Passage:
* * * * * * * * *

Re: [PATCH v4 0/3] perf: add support for analyzing events for containers

From: Hari Bathini
Date: Tue Jan 03 2017 - 06:28:26 EST


Hi Krister,

Thanks for reviewing..


On Thursday 29 December 2016 07:11 AM, Krister Johansen wrote:
On Fri, Dec 16, 2016 at 12:06:55AM +0530, Hari Bathini wrote:
This patch-set overcomes this limitation by using cgroup identifier as
container unique identifier. A new PERF_RECORD_NAMESPACES event that
records namespaces related info is introduced, from which the cgroup
namespace's device & inode numbers are used as cgroup identifier. This
is based on the assumption that each container is created with it's own
cgroup namespace allowing assessment/analysis of multiple containers
using cgroup identifier.
Why choose cgroups when the kernel dispenses namespace-unique
identifiers. Cgroup membership can be arbitrary. Moreover, cgroup and

Agreed. But doesn't that hold for any other namespace or a combination
of namespaces as well?

namespace destruction are handled by separate subsystems. It's possible
to have a cgroup notifier run prior to network namespace teardown
occurring.
If it were me, I'd re-use existing convention to identify the namespaces
you want to monitor. The code in nsenter(1) can take a namespace that's
been bind mount'd on a file, or extract the ns information from a task
in /procfs.

* * * * * * * * *

Records:
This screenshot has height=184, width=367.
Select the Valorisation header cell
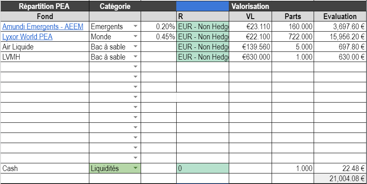[251, 6]
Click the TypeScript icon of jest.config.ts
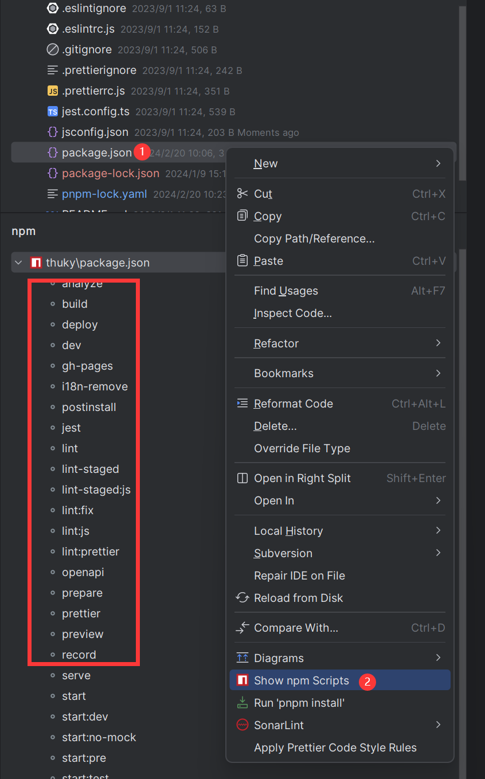 (x=53, y=112)
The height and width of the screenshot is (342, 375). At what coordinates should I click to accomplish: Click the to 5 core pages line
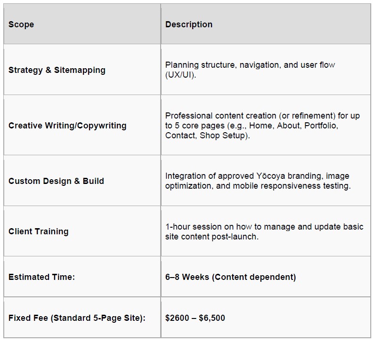tap(252, 126)
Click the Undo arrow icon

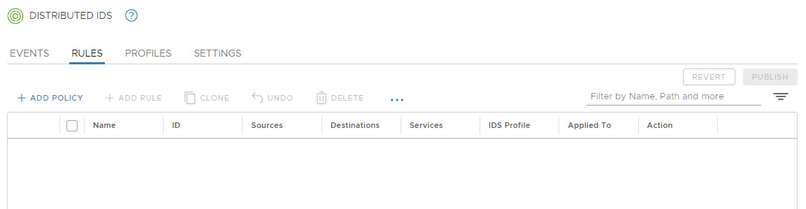[257, 98]
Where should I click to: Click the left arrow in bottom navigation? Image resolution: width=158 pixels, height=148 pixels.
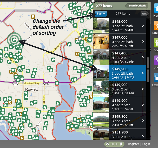click(112, 144)
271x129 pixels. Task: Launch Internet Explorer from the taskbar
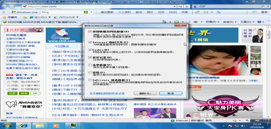tap(24, 125)
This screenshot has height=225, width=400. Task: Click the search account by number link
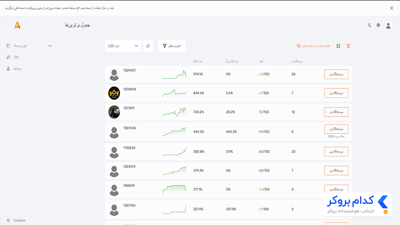314,46
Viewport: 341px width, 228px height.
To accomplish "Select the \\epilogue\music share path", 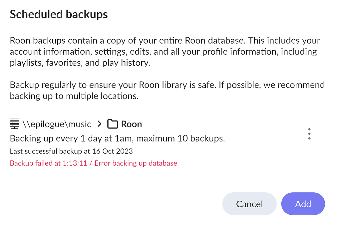I will [57, 124].
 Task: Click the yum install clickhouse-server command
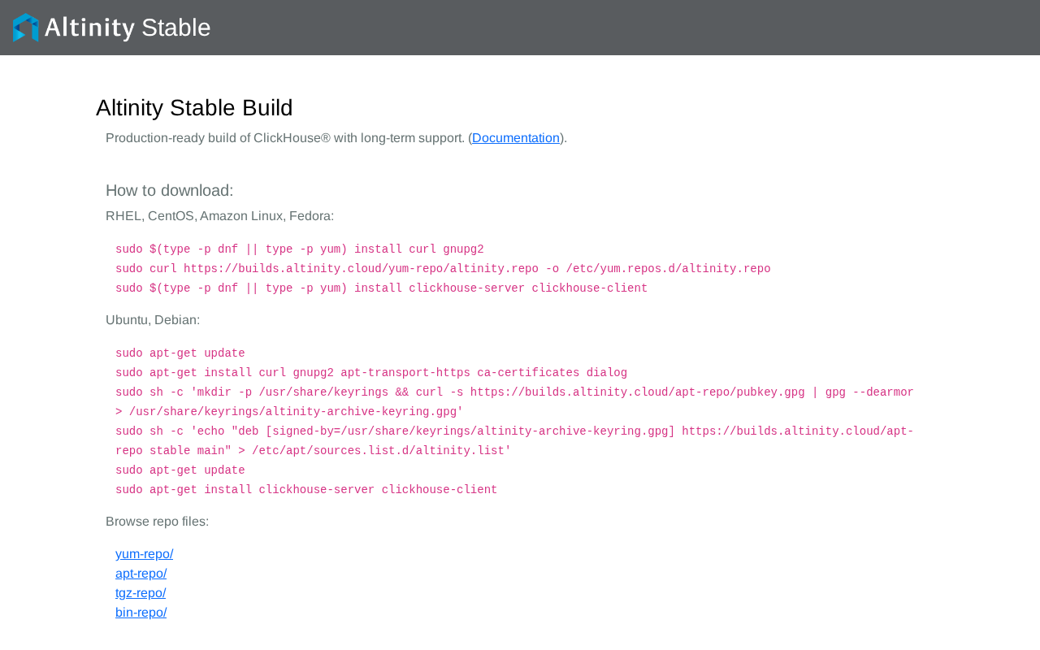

* * * * * * * * *

Problems to solve:
• 1. In the email about perf support for containers, what is the name of the new event that the patch set introduces?
• 2. Which dates appear in the email about perf support for containers? List all of them.
• 3. Carry the email about perf support for containers forward from its last sentence.
The items have nothing to do with the email about perf support for containers.

Answers to the problems:
• 1. PERF_RECORD_NAMESPACES

• 2. Tue Jan 03 2017; Thursday 29 December 2016; Fri, Dec 16, 2016

• 3.
As PERF_RECORD_NAMESPACES gets all namespaces info, I assume your reservation
is with how perf report (patch 3/3) is processed, which could be improved to consider
other namespaces as well, once PERF_RECORD_NAMESPACES is in.

My biggest concern is how the sample data is handled after it has been
collected. Both namespaces and cgroups don't survive reboots. Will the
records will contain all the persistent state needed to run a report or
script command at a later date?

Yes. Sideband events are emitted when a new thread is created or an existing
thread's namespaces are changed, which can be post processed for reporting.

Does this code attempt to enter alternate namespaces in order to record
stack/symbol information for a '-g' style trace? If so, how are you
holding on to that information? There's no guarantee that a particular
container will be alive or have its filesystems reachable from the host
if the trace data is evaluated at a later time.

I am not altering the existing behavior of -g option with these patches..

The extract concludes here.